Take the lines below from the first through the one that contains "Open WP optimization" and copy them exactly.

━━ RECORDS ━━

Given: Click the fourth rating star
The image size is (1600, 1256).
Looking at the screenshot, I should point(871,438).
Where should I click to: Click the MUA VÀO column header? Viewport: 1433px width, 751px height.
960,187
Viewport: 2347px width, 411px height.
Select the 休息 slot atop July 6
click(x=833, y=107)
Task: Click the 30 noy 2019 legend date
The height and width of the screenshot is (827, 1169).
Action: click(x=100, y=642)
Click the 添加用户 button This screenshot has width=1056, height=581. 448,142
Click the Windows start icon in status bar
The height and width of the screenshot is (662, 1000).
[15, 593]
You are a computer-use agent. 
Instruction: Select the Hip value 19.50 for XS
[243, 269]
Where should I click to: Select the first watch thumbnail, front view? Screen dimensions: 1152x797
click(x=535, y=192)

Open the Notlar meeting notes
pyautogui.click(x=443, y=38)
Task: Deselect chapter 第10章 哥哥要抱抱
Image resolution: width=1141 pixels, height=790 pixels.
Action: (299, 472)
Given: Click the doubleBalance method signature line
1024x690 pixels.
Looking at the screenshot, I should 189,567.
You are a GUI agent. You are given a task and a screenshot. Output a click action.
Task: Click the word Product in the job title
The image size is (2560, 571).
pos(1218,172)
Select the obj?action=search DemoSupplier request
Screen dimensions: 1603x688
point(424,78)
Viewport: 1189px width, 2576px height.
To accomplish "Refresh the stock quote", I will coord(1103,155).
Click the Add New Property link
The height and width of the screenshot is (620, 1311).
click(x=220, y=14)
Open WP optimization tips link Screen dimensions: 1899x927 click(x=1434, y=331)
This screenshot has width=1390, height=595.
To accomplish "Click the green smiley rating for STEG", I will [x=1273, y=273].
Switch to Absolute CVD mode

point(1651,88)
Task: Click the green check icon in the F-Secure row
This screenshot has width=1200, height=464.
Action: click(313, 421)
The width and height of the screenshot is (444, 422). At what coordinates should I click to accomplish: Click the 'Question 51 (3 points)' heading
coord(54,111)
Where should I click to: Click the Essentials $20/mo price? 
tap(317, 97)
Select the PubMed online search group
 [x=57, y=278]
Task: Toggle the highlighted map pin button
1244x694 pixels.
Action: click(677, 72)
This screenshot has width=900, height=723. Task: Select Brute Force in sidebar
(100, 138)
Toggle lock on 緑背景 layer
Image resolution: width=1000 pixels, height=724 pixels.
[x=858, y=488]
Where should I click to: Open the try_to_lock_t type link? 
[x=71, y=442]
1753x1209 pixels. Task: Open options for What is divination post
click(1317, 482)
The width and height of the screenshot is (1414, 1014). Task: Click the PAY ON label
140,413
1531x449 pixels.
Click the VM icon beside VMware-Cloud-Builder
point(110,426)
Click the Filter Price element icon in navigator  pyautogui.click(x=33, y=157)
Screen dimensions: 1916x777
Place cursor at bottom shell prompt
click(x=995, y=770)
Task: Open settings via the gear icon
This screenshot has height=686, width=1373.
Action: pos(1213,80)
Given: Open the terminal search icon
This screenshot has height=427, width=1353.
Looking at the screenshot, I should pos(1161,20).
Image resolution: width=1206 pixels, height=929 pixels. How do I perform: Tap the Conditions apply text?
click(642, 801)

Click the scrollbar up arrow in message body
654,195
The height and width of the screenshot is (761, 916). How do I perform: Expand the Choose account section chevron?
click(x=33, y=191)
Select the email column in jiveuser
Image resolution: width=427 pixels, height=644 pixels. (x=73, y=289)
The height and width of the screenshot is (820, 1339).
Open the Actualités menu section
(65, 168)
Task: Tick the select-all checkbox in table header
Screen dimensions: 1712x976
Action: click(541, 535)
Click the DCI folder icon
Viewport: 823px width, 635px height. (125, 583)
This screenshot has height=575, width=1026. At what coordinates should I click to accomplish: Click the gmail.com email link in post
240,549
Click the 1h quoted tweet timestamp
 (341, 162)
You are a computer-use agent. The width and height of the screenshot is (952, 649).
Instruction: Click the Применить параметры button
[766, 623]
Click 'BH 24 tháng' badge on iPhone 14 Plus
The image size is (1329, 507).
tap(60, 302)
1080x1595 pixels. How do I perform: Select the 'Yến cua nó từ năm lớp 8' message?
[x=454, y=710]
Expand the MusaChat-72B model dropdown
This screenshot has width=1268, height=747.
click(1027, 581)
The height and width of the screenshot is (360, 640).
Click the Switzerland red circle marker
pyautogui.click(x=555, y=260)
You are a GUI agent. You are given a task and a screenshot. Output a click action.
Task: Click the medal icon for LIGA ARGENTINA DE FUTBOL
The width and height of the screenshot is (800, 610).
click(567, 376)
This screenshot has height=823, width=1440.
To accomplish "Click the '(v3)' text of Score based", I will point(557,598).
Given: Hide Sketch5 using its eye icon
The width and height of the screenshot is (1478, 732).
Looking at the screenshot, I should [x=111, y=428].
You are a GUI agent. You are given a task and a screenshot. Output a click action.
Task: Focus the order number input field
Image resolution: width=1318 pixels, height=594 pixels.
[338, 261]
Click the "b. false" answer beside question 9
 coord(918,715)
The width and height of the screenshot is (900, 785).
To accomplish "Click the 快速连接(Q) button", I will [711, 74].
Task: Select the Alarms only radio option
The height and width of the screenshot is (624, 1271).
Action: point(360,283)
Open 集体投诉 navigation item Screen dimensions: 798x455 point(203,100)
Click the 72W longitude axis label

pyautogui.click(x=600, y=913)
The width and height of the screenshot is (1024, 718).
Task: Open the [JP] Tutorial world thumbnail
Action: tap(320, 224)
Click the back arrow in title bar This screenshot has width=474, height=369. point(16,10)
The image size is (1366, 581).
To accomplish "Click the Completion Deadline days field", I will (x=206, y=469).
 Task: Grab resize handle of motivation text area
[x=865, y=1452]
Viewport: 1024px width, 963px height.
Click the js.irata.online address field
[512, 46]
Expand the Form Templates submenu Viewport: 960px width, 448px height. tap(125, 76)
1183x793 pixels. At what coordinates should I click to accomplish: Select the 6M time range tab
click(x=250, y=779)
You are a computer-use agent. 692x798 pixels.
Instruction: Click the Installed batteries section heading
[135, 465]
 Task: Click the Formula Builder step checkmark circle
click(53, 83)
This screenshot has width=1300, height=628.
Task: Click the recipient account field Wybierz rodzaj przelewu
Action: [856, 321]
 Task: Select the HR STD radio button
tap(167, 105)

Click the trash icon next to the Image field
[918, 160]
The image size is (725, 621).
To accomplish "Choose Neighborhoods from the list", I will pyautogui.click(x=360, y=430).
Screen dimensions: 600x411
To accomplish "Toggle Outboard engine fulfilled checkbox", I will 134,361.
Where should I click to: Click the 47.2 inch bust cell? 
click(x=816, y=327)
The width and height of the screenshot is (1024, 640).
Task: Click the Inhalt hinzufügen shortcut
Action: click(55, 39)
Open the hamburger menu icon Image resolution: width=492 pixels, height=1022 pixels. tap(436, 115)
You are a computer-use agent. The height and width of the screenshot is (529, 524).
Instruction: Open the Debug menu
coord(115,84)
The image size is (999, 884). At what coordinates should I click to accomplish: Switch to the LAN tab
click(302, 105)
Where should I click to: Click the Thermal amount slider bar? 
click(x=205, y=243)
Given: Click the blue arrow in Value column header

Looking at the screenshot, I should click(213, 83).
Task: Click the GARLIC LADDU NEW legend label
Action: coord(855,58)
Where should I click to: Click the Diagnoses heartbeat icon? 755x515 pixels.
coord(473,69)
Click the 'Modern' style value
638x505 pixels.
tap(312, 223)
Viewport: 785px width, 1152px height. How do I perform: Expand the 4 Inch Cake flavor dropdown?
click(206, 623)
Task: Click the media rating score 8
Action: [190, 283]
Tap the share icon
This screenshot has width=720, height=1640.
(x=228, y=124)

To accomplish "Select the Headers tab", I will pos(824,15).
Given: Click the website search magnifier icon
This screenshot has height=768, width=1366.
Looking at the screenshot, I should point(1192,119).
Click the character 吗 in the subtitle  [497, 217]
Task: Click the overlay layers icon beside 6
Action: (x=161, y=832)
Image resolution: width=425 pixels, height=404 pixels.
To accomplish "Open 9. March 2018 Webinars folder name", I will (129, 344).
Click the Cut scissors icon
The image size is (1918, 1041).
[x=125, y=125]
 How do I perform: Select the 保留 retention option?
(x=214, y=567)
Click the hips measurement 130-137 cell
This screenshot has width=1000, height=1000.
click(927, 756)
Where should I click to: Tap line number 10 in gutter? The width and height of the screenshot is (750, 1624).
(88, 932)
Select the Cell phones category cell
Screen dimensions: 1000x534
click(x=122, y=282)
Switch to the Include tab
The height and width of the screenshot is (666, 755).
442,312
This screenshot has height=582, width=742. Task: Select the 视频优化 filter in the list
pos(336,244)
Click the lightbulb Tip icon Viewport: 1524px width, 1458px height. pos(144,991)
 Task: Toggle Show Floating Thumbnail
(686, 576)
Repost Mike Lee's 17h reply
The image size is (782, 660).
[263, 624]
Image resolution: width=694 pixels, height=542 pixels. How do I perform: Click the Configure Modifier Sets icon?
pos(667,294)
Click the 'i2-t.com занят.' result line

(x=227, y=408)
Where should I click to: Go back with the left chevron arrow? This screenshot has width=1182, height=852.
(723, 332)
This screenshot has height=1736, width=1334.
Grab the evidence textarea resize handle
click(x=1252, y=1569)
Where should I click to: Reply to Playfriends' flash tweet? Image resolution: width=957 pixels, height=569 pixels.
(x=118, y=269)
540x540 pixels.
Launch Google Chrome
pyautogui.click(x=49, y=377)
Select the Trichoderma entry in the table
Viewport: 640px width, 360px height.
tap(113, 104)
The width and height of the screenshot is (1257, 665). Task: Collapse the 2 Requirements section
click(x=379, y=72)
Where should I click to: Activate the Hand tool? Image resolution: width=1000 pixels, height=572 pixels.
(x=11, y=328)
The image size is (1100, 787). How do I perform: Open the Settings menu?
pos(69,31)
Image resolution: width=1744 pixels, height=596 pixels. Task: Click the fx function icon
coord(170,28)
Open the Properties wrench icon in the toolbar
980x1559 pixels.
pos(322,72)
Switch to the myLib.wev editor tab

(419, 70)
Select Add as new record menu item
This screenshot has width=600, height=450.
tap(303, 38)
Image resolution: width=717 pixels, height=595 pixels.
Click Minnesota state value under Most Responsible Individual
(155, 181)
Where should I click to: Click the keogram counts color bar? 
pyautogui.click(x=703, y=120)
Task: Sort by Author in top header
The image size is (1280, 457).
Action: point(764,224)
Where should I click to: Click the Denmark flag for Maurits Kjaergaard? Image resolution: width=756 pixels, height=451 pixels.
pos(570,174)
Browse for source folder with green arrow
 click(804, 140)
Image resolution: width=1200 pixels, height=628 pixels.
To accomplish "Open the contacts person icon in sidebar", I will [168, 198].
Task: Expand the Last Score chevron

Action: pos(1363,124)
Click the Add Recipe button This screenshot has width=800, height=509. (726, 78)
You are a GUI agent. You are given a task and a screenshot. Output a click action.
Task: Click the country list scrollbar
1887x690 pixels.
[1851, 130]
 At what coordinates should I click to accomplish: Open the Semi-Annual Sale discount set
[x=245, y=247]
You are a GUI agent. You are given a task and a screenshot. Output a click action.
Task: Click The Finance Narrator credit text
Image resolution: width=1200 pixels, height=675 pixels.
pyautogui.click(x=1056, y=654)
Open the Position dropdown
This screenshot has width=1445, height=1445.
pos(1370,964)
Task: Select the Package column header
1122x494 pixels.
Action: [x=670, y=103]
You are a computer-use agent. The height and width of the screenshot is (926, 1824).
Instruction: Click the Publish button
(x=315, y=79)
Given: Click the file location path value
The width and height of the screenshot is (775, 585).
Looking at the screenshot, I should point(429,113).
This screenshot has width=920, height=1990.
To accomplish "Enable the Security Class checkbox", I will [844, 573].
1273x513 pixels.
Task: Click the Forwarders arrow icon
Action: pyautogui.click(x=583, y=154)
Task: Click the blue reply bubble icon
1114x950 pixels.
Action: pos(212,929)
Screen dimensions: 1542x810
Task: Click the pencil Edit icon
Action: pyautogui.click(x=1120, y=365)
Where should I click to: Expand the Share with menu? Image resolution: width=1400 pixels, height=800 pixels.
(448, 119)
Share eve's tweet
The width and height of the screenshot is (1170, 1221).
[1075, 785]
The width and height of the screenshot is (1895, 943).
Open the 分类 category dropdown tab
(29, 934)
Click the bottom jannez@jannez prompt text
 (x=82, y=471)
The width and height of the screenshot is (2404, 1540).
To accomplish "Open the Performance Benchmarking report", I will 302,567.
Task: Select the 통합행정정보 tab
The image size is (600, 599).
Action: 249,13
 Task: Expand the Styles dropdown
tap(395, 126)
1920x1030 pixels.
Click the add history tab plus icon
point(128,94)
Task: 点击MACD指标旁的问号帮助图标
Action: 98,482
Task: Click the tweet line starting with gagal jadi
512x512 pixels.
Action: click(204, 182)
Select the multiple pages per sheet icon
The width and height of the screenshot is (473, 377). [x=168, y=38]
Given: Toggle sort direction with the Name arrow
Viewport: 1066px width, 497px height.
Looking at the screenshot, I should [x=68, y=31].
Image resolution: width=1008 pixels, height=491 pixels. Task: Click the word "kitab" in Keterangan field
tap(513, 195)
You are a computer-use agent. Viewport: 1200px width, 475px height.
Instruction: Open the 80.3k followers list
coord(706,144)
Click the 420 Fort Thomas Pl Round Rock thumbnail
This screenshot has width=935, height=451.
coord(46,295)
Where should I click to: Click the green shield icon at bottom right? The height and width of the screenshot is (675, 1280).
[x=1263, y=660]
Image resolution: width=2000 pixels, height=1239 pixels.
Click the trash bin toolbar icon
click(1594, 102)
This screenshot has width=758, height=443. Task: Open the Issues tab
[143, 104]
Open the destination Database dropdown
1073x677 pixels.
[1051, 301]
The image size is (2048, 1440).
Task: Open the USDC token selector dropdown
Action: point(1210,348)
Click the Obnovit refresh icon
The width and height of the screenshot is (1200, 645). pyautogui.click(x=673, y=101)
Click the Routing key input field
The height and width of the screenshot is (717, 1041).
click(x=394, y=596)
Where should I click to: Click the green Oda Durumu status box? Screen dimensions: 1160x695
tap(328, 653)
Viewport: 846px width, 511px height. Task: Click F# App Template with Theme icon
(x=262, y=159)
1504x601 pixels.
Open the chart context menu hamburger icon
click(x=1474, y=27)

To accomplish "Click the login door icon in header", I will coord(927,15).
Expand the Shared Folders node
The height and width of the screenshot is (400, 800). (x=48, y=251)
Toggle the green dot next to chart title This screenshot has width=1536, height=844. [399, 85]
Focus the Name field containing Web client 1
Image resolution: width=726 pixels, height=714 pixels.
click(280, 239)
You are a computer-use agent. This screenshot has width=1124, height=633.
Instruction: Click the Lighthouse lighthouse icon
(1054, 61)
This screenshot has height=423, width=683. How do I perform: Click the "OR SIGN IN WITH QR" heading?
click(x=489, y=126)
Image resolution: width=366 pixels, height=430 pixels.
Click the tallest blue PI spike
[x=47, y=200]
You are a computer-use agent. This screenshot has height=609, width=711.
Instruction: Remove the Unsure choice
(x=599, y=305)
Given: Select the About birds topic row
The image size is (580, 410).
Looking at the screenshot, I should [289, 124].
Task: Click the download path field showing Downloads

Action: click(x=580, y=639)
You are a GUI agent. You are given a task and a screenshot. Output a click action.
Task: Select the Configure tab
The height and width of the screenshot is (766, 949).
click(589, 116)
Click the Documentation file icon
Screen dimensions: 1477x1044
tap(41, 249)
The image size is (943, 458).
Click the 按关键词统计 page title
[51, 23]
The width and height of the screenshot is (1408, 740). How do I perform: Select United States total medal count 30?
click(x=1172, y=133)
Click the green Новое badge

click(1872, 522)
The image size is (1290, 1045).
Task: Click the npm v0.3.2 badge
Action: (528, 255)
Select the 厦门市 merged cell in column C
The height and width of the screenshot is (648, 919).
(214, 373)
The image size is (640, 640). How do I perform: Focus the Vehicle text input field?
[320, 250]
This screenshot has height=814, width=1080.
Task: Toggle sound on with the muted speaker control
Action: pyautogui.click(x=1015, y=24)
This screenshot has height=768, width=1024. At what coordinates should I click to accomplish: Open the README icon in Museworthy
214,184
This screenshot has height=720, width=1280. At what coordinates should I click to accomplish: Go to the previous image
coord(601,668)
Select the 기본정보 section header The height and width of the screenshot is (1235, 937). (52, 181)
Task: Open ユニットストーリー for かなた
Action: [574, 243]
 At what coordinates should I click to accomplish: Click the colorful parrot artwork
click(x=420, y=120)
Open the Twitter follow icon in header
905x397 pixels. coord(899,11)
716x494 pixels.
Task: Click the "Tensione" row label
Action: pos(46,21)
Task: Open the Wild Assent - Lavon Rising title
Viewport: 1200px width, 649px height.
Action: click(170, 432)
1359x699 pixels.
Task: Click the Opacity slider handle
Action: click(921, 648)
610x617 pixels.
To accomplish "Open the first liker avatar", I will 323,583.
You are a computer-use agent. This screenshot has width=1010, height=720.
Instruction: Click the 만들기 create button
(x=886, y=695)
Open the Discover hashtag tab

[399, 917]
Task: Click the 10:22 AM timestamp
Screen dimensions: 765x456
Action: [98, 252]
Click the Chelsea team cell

━━━

• [OUTPUT OF THE TASK]
Given: Click the fourth rating star
The image size is (1600, 1256).
Looking at the screenshot, I should point(871,438).
Where should I click to: Click the MUA VÀO column header? Viewport: 1433px width, 751px height.
960,187
Viewport: 2347px width, 411px height.
Select the 休息 slot atop July 6
click(x=833, y=107)
Task: Click the 30 noy 2019 legend date
The height and width of the screenshot is (827, 1169).
Action: click(x=100, y=642)
Click the 添加用户 button This screenshot has width=1056, height=581. 448,142
Click the Windows start icon in status bar
The height and width of the screenshot is (662, 1000).
[15, 593]
You are a computer-use agent. 
Instruction: Select the Hip value 19.50 for XS
[243, 269]
Where should I click to: Select the first watch thumbnail, front view? Screen dimensions: 1152x797
click(x=535, y=192)

Open the Notlar meeting notes
pyautogui.click(x=443, y=38)
Task: Deselect chapter 第10章 哥哥要抱抱
Image resolution: width=1141 pixels, height=790 pixels.
Action: (299, 472)
Given: Click the doubleBalance method signature line
1024x690 pixels.
Looking at the screenshot, I should 189,567.
You are a GUI agent. You are given a task and a screenshot. Output a click action.
Task: Click the word Product in the job title
The image size is (2560, 571).
pos(1218,172)
Select the obj?action=search DemoSupplier request
Screen dimensions: 1603x688
point(424,78)
Viewport: 1189px width, 2576px height.
To accomplish "Refresh the stock quote", I will coord(1103,155).
Click the Add New Property link
The height and width of the screenshot is (620, 1311).
click(x=220, y=14)
Open WP optimization tips link Screen dimensions: 1899x927 click(x=1434, y=331)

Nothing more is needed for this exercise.